Work item. Below are the records; locate each line with the word "راهنمای" and copy it.
· · ·
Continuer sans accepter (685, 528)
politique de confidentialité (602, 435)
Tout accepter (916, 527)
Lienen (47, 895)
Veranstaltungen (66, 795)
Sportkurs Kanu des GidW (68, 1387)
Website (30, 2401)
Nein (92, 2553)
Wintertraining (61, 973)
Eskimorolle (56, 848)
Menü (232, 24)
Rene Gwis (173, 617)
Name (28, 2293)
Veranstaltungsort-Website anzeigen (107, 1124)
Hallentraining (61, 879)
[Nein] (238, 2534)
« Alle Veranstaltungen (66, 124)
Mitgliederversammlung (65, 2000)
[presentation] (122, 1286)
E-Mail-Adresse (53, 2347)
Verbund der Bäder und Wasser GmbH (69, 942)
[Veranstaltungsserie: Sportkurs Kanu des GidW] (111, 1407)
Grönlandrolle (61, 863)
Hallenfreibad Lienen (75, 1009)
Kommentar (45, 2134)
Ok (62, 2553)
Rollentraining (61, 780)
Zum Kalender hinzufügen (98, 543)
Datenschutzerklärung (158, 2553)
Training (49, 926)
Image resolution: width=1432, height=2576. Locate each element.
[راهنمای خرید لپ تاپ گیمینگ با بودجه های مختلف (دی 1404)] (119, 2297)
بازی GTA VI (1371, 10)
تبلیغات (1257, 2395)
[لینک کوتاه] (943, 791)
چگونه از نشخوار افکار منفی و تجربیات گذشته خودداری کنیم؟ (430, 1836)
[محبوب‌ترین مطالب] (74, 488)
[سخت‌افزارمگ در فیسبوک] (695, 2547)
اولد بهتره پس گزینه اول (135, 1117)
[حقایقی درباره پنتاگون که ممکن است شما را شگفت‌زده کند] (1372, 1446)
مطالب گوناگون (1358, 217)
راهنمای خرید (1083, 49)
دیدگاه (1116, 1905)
· · ·
Result.
[راهنمای خرید لپ تاپ گیمینگ با بودجه های مختلف (دی 1404)] (119, 2297)
راهنمای خرید (1083, 49)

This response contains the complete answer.